**WHAT THE EXERCISE ASKS:** Every line from the one with "Task: Switch to the Strategies tab" to the end of the listing, and nothing else, is to be printed exactly; please leave the pictures out.
Top of EXTRACTED RECORDS
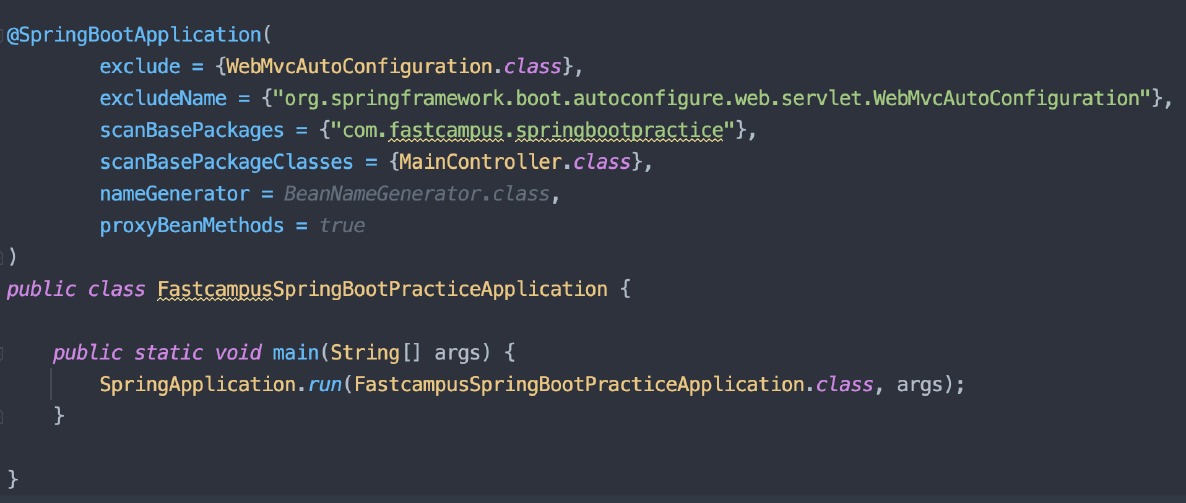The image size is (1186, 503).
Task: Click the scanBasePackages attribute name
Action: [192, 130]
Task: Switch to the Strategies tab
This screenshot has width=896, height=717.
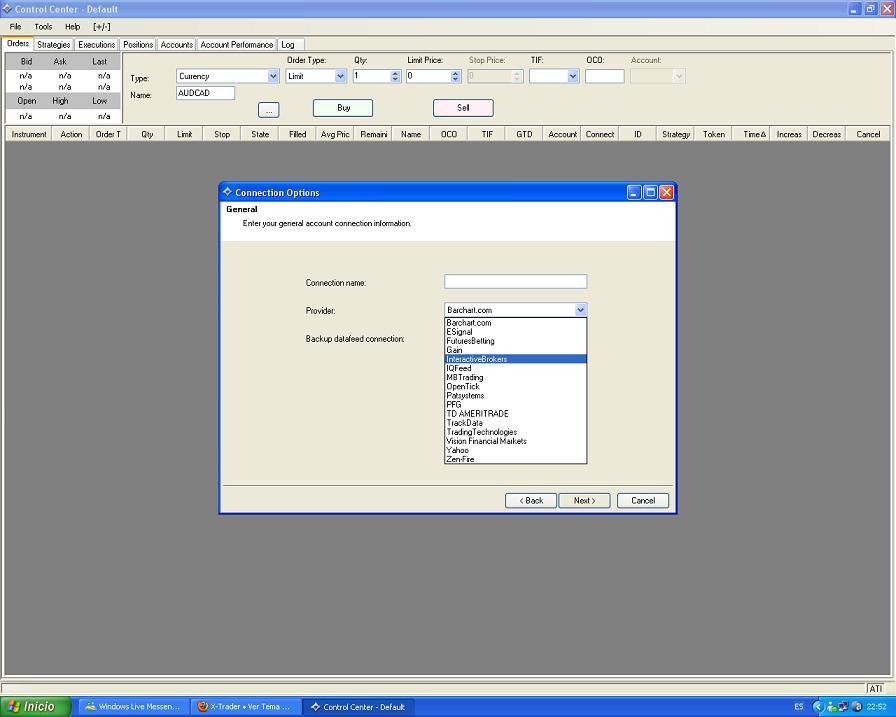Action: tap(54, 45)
Bottom of EXTRACTED RECORDS
**TASK RESULT:**
Task: Switch to the Strategies tab
This screenshot has width=896, height=717.
Action: tap(54, 45)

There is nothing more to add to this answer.